• **Requirement**
Rewrite the data below, replacing "screenshot" with "screen capture" and keeping everything else unchanged. Leave out the pictures.

• **Records for processing**
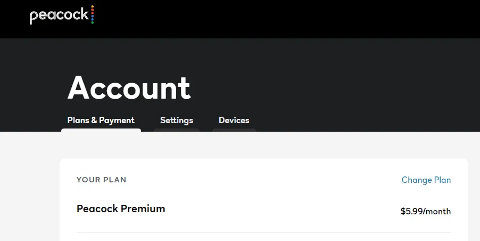Open the Plans & Payment tab
The image size is (480, 241).
(x=101, y=120)
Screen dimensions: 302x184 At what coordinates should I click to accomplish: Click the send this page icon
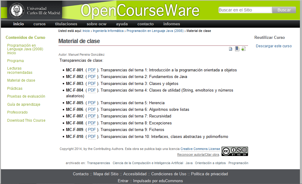pyautogui.click(x=243, y=48)
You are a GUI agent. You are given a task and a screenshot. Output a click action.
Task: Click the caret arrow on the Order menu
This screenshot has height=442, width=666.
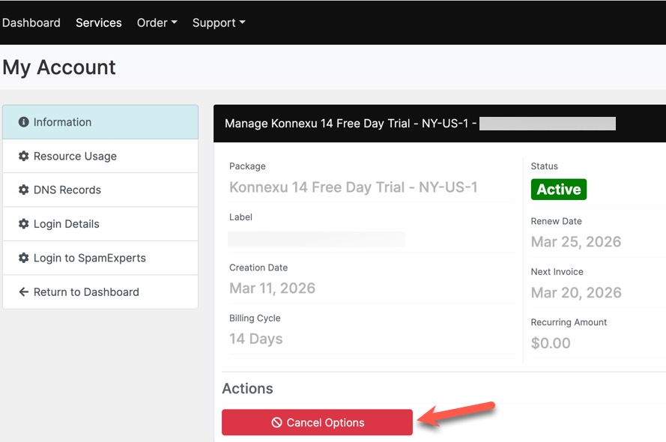174,22
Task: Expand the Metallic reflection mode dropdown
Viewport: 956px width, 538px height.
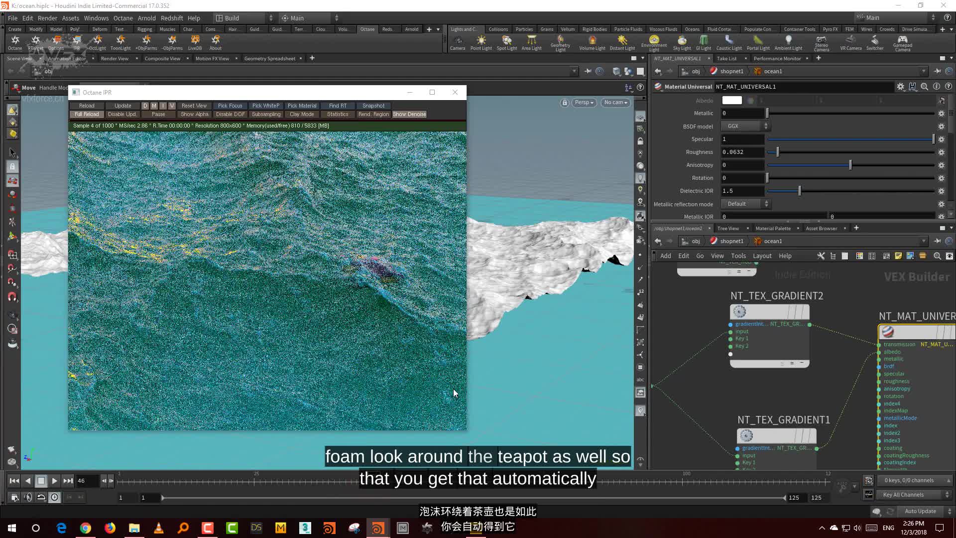Action: point(745,204)
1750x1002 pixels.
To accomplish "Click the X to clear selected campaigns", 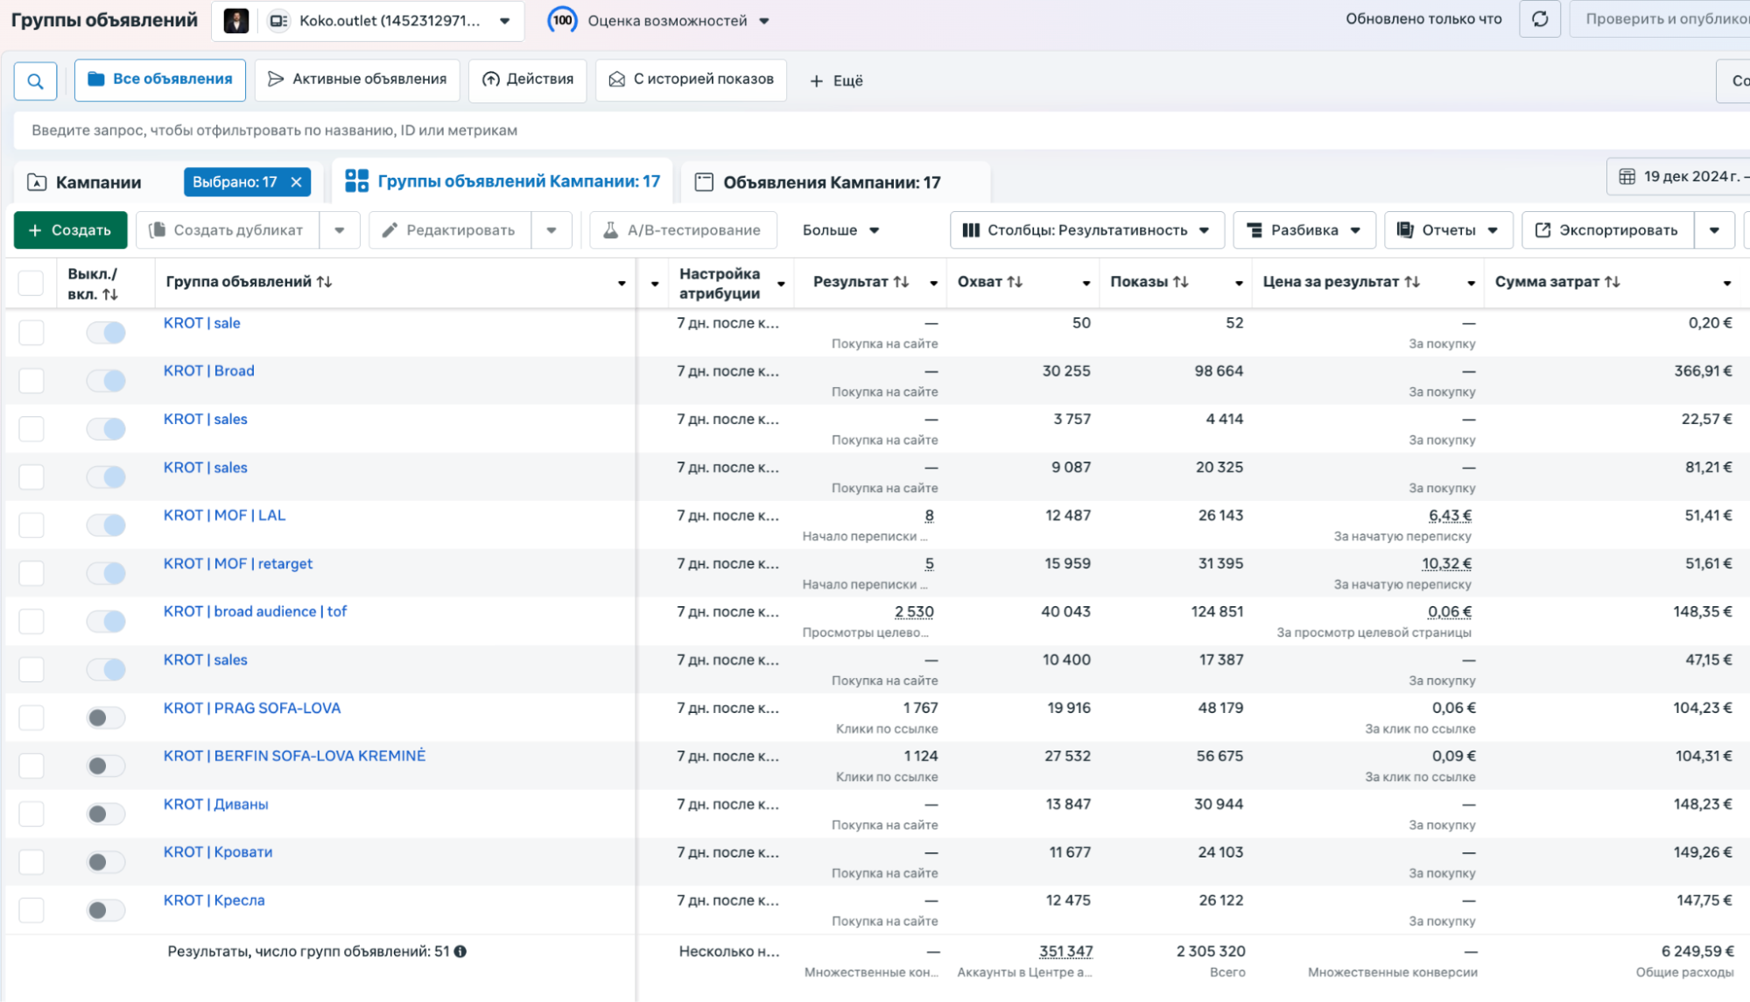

• **Worked solution**
Open the Plans & Payment tab
The image size is (480, 241).
(x=101, y=120)
Screen dimensions: 302x184 At what coordinates should I click to accomplish: Click the send this page icon
pyautogui.click(x=243, y=48)
You are a GUI agent. You are given a task and a screen capture. Output a click action.
Task: Click the caret arrow on the Order menu
This screen capture has height=442, width=666.
174,22
Task: Expand the Metallic reflection mode dropdown
Viewport: 956px width, 538px height.
Action: point(745,204)
1750x1002 pixels.
To accomplish "Click the X to clear selected campaigns", 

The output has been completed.